You have the following rights with respect to your protected health information. The following briefly describes how you may exercise these rights.

  • Get an electronic or paper copy of your medical record – You can ask to see or get an electronic or paper copy of your medical record and other health information we have about you. Ask us how to do this. We will provide a copy or a summary of your health information, usually within 30 days of your request. We may charge a reasonable, cost-based fee.
     

  • Ask us to correct your medical record – You can ask us to correct health information about you that you think is incorrect or incomplete. Ask us how to do this. We may say “no” to your request, but we’ll tell you why in writing within 60 days.
     

  • Request confidential communications – You can ask us to contact you in a specific way (for example, home or office phone) or to send mail to a different address. We will say “yes” to all reasonable requests.
     

  • Ask us to limit what we use or share – You can ask us not to use or share certain health information for treatment, payment, or our operations. We are not required to agree to your request, and we may say “no” if it would affect your care. If you pay for a service or health care item out-of-pocket in full, you can ask us not to share that information for the purpose of payment or our operations with your health insurer. We will say “yes” unless a law requires us to share that information.
     

  • Get a list of those with whom we’ve shared information -You can ask for a list (accounting) of the times we’ve shared your health information for six years prior to the date you ask, who we shared it with, and why. We will include all the disclosures except for those about treatment, payment, and health care operations, and certain other disclosures (such as any you asked us to make). We’ll provide one accounting a year for free but will charge a reasonable, cost-based fee if you ask for another one within 12 months.
     

  • Get a copy of this privacy notice – You can ask for a paper copy of this notice at any time, even if you have agreed to receive the notice electronically. We will provide you with a paper copy promptly.
     

  • Choose someone to act for you – If you have given someone medical power of attorney or if someone is your legal guardian, that person can exercise your rights and make choices about your health information.

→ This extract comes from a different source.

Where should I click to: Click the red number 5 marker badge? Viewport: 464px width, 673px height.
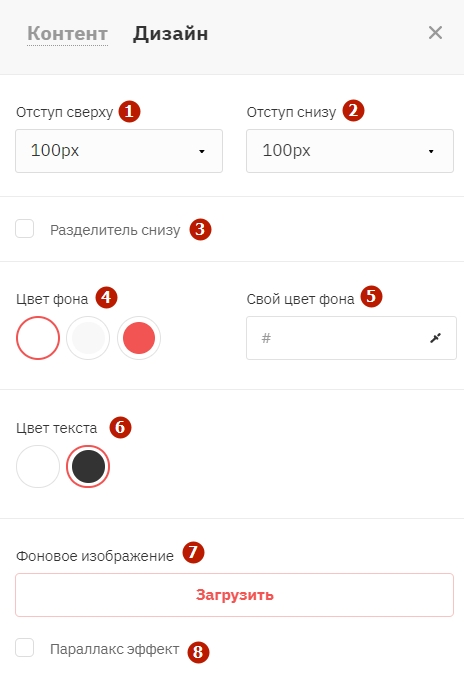tap(371, 297)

We will make sure the person has this authority and can act for you before we take any action.
     

  • File a complaint if you feel your rights are violated – You can complain if you feel we have violated your rights by contacting us as below:

Privacy Officer

Community Health Services, Inc.

500 Albany Avenue

Hartford, CT 06120

860-249-9625

 

You can file a complaint with the U.S. Department of Health and Human Services Office for Civil Rights by sending a letter to 200 Independence Avenue, S.W., Washington, D.C. 20201, calling 1-877-696-6775, or visiting www.hhs.gov/ocr/privacy/hipaa/complaints/. We will not retaliate against you for filing a complaint.